Originally Posted by john65b
I just like the fact that they were $8 a piece, small, able to deliver constant required current (and yes, less than it's intended use powering a laptop) and extremely quiet.
Also able to produce deep bass when asked, just like a conventional power supply with a ton of capacitance.
Isn't this exactly what the OP asked?
Yes, and just like for the case of a classical transformer PSU, there are terms and conditions under which it will do what it says it will.
A SMPS is a vastly more complicated affair than a transformer PSU but in essence it works almost the same. In a SMPS, the equivalent of a 22000uF cap is divided between two potions of the circuit. Energy storage between mains half-cycles is handled by a lower capcitance but higher voltage cap in the primary circuit of the SMPS. The usual way is full-wave rectifying the mains voltage into the cap. Because there is no stray inductance to limit the inrush current as in a standard transformer PSU, there has to be considerable input filtering or you get all sorts of hash into the mains. However, because energy storage in capacitors increases with voltage squared, a smaller capacitor can be used.
The voltage on the capacitor (which includes mains frequency x 2 ripple) is then 'chopped' into a HF waveform which, due to the high frequency, can efficiently pass through a very small transformer.

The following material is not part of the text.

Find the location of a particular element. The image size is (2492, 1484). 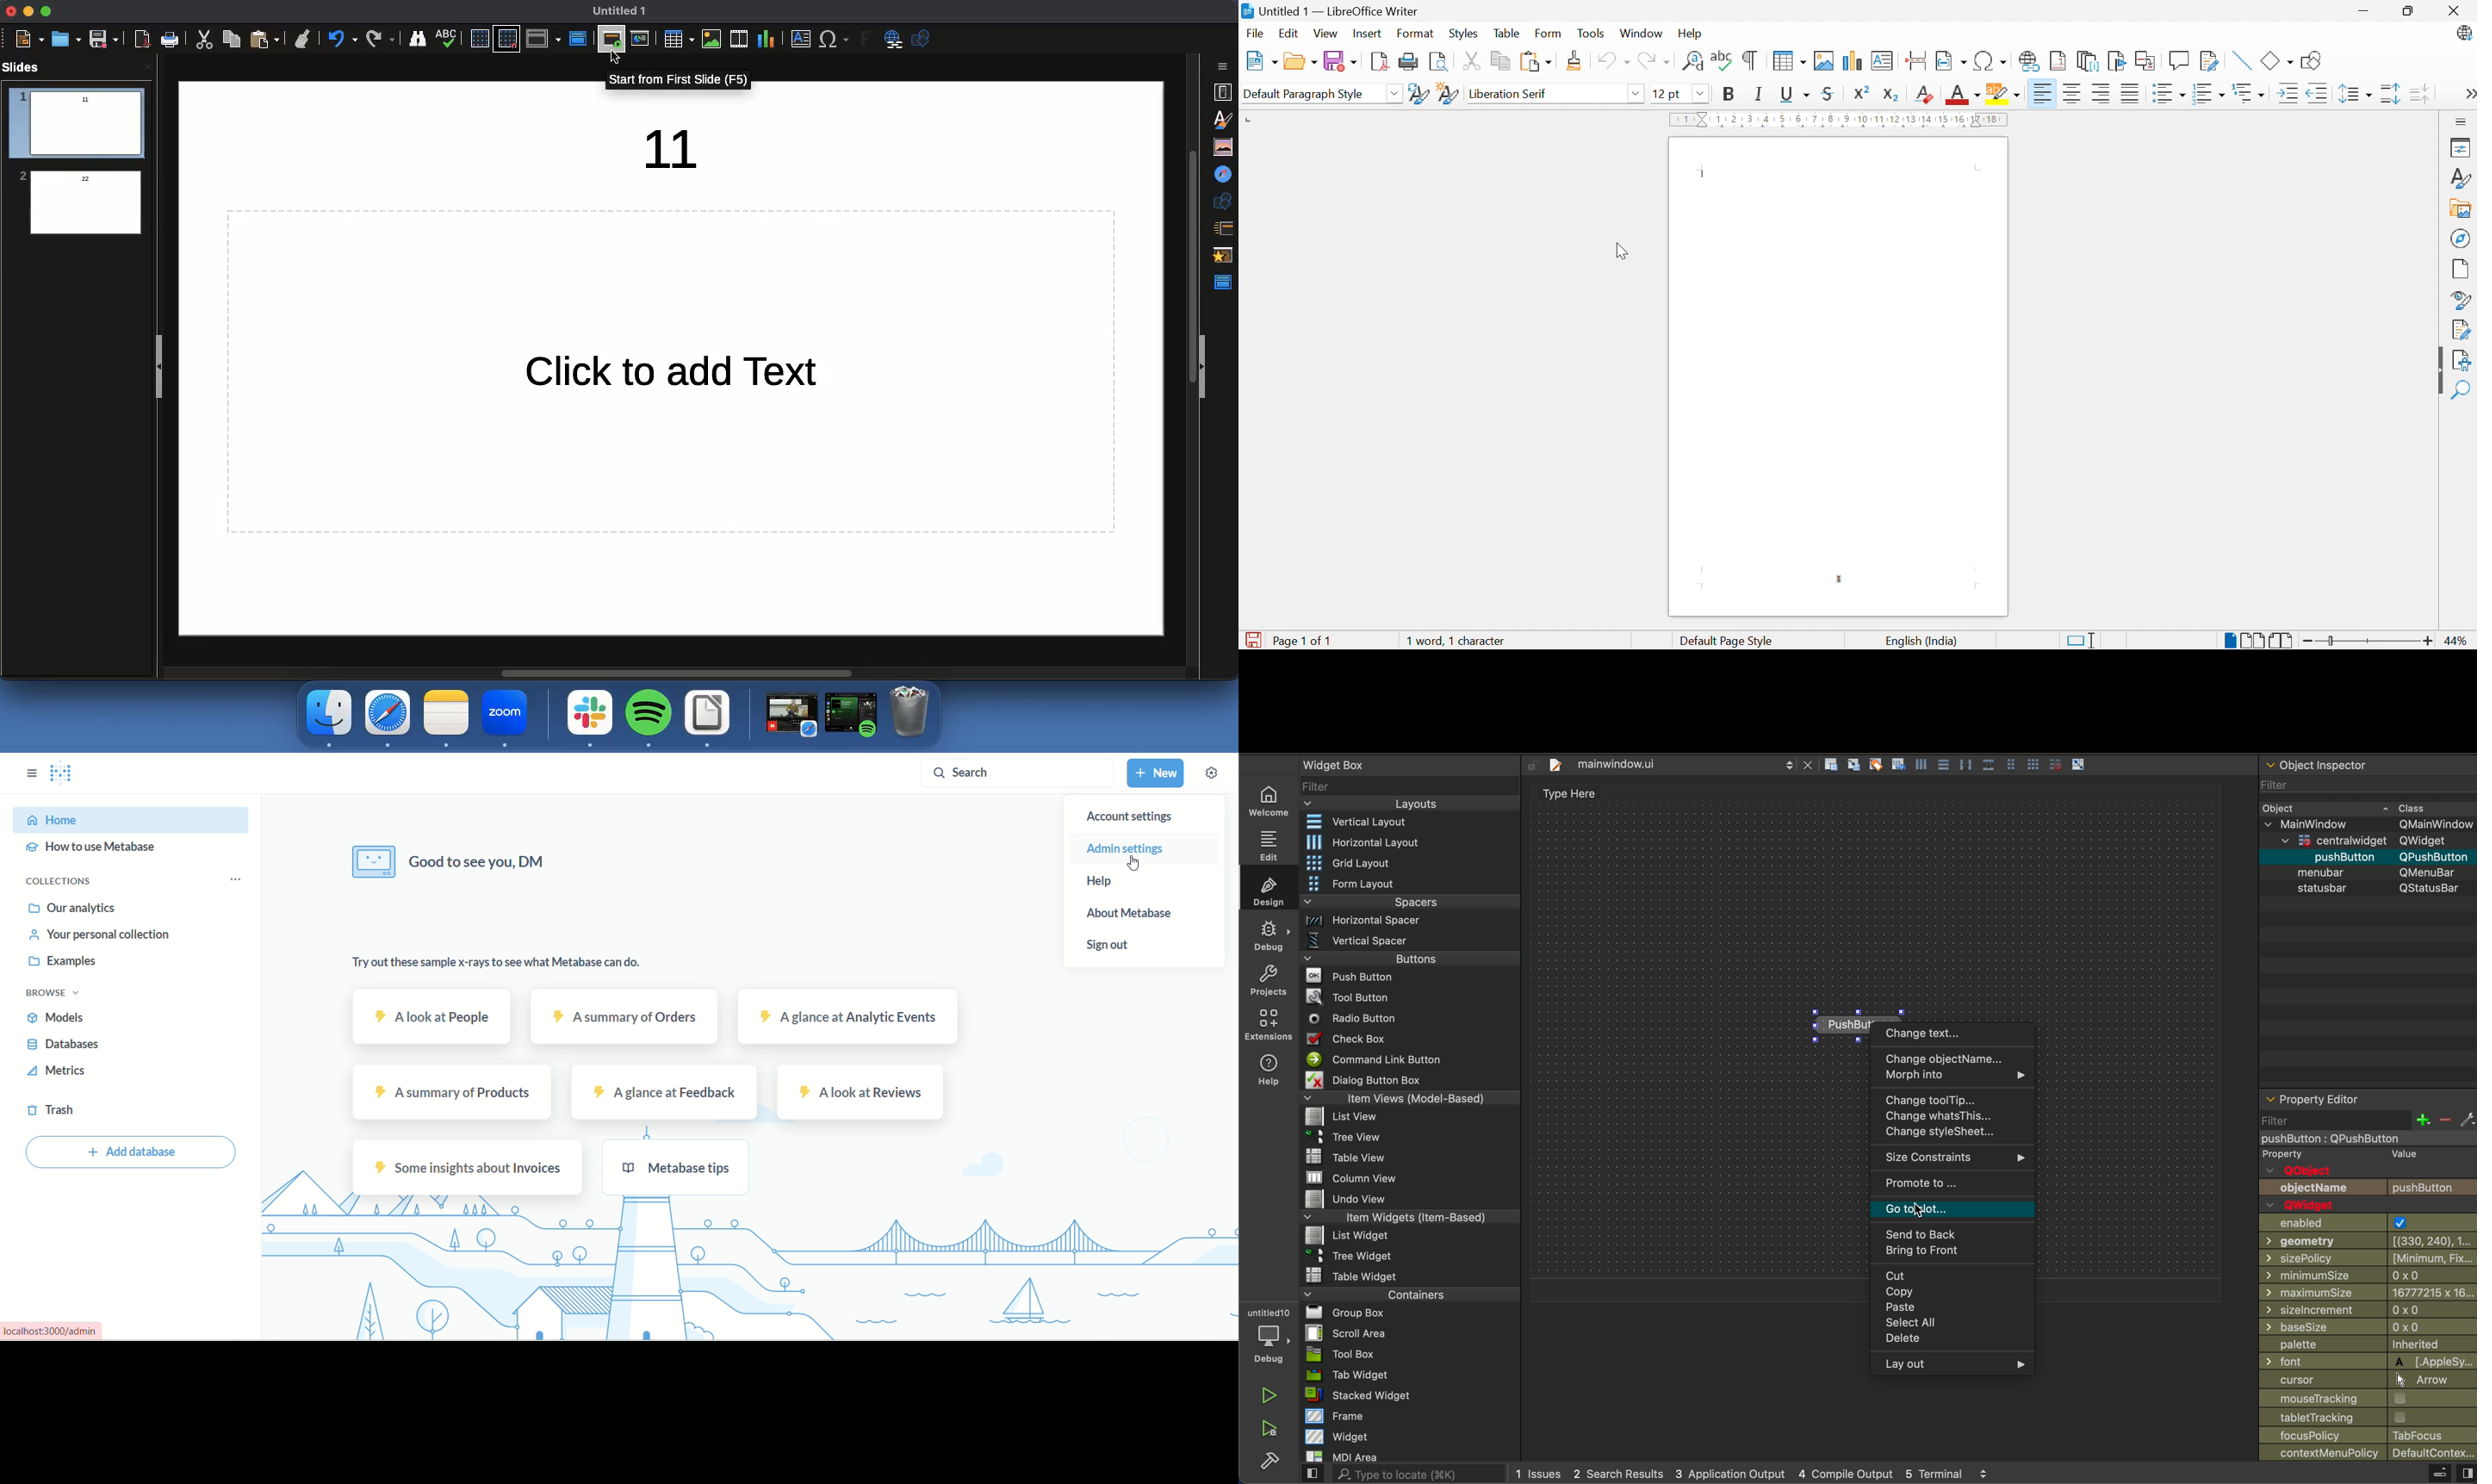

Toggle ordered list is located at coordinates (2207, 95).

On the other side of said transformer there is a fast rectifier and a filter cap.
The important part here is, you could in theory do away with the primary side capacitor, but then you would need the same order of size caps in the secondary as used in standard mains transformer type PSU.
If, however, you use regulation, then you can compensate for the 100/120Hz ripple in the primary side voltage, and then you need a much smaller capacitor because it has to hold charge for a far shorter time, namely, that between the periods of the conversion frequency.
This basic principle holds true for almost all SMPS topologies (and there are many). However, in the sace of a SMPS, you once again cannot even begin to disregard the filter caps and currents other than audio, that pass through them. SMPS filtering is perhaps the most demanding role an electrolytic cap can have, which is why fitting even high quality regular electrolytics in a SMPS output will usually result in them failing and exploding in a rather short time (sometimes seconds). If it was just audio currents going through them, this would certaily not be the case, which should tell you a lot.